Start of Extract
Morgoth didn't create dragons. He bred them, probably using existing "stock".



Turin_Turambar said:


> There's one thing you forgot. The balrog in Moria gained strength over time. So it got stronger. It was at a much stronger level than a normal balrog.


Where does it say this?

For the record, I agree that Balrogs are not more powerful than Dragons, though the latter do have considerable and literal soft spots.


----------



## d4rk3lf (Jun 26, 2022)

Radaghast said:


> Morgoth didn't create dragons. He bred them, probably using existing "stock".


You're totally right. 
I stand corrected. 

It's common knowledge that Morgot actually couldn't create anything, and could just twist the Illuvatar's creations


----------



## Elassar (Jul 6, 2022)

Balrogs are Maia that is why I would say people have options like this but I also do not ever say that


----------



## Elbereth Vala Varda (Jul 6, 2022)

Balrogs, being Maiar are extremely powerful and have great power that they draw from Melkor, their Vala. That is why I think that Balrogs have more power than Dragons. Dragons are created with power, and they have power, yes, but not as great as that of who created them. 

Since Balrogs are Maiar, I assume, like every other Maia, they draw power from their Valie or Vala, and because of that, they are able to have strength as though they are one of the Valar, and knowledge, and wisdom, and guidance. Dragons live and fight off of their own energy and power, while Balrogs draw from the much bigger force of their leader; Melkor, I believe.
End of Extract
## Set problem A
Summarize the forum thread on Balrogs and dragons in three sentences.
## Set problem B
Return the passage from the forum thread on Balrogs and dragons starting at "## Elbereth Vala" and ending at "Melkor, I believe.".
## Set problem C
Take the forum thread on Balrogs and dragons further, picking up after its final sentence.
Start of Stored data
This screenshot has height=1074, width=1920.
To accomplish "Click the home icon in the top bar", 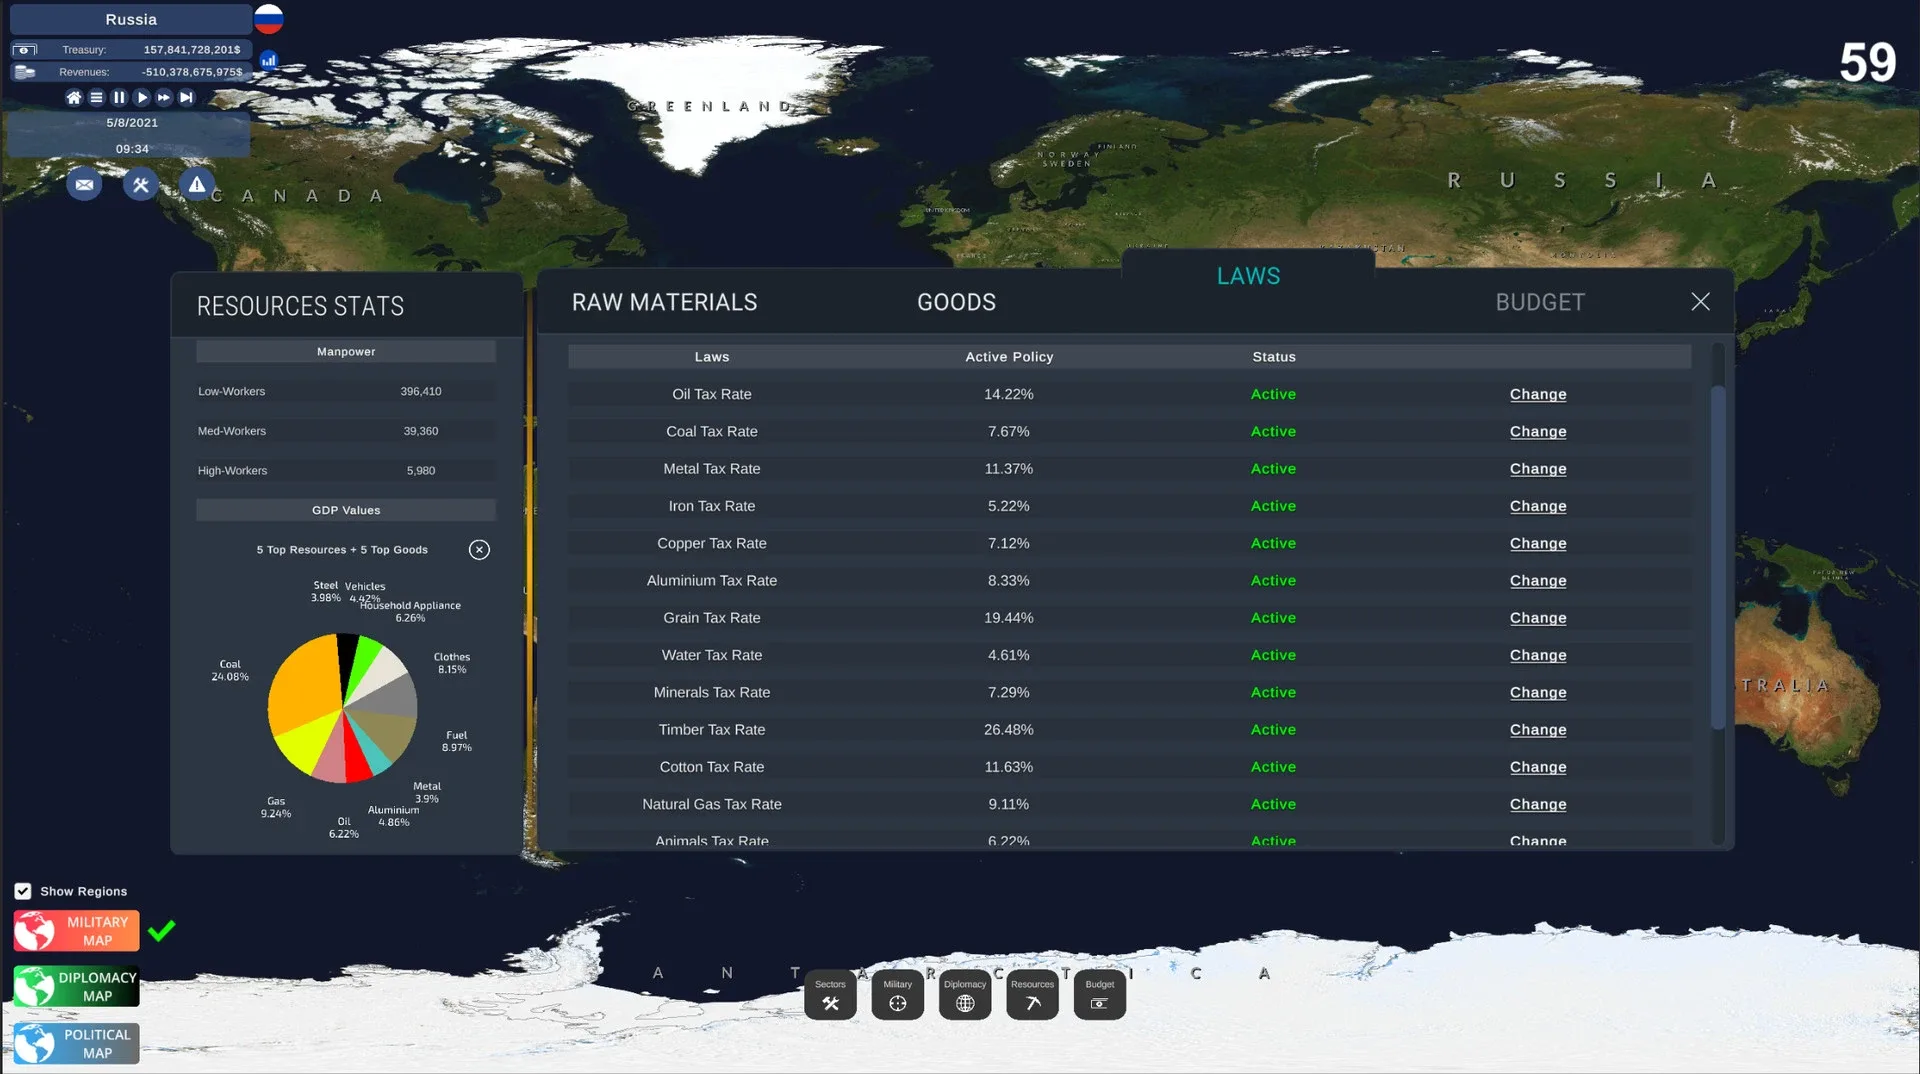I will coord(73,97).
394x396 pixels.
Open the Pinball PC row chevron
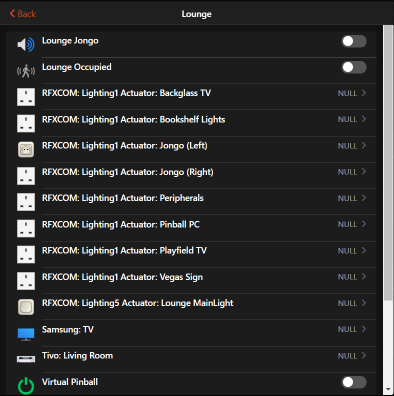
End of Stored data
## Task output A
One poster says Morgoth did not create dragons but bred them, and another agrees, adding that Morgoth could not create anything and could only twist Illuvatar's creations. A claim that the balrog in Moria grew stronger over time is met with a request for a source, along with agreement that Balrogs are not more powerful than dragons. A later post argues the opposite: Balrogs, as Maiar, draw power from Melkor and are therefore stronger than dragons, which rely on their own energy.

## Task output B
## Elbereth Vala Varda (Jul 6, 2022)

Balrogs, being Maiar are extremely powerful and have great power that they draw from Melkor, their Vala. That is why I think that Balrogs have more power than Dragons. Dragons are created with power, and they have power, yes, but not as great as that of who created them. 

Since Balrogs are Maiar, I assume, like every other Maia, they draw power from their Valie or Vala, and because of that, they are able to have strength as though they are one of the Valar, and knowledge, and wisdom, and guidance. Dragons live and fight off of their own energy and power, while Balrogs draw from the much bigger force of their leader; Melkor, I believe.

## Task output C
The size does not matter, the power does. If a Balrog is able to harness and draw from Melkor more power than a Dragon, then that Balrog is more powerful, regardless of it's stature or size.

Again-- this is mostly speculation from me, but I am quite sure this is how Maiar work.


----------



## Elassar (Jul 6, 2022)

Also men and elves such as Bard, Earendil, Turin and Fram have killed dragons and lived to tell the tale (apart from Turin but everyone knows what happened to him) whereas balrogs have pretty much never been defeated. whenever anyone (that I know of) has killed a balrog, such as Gandalf, Glorfindel and Ecthellion they have killed themselves in the process. I wouldn't really see any of these scenarios as a victory for either side.


----------



## Gothmog (Jul 6, 2022)

Balrogs are more "Powerful" than dragons though not necessarily Stronger. As Maiar, they actually took part in the Creation of Ea! This is far beyond what dragons were capable of. Also as Maiar it is impossible to completely "Kill" one. Where a Dragon, once killed, is gone and that is the end of it. For a Balrog, though we have no information on how much power is lost in the killing of it's body, there is still some power left. One theory that has been put forward is that some of the more powerful, and seemingly long-lived, orcs are actually Maiar of Morgoth who have been bodily killed but able to create a new body as Sauron did but of lesser might.


----------



## Radaghast (Jul 6, 2022)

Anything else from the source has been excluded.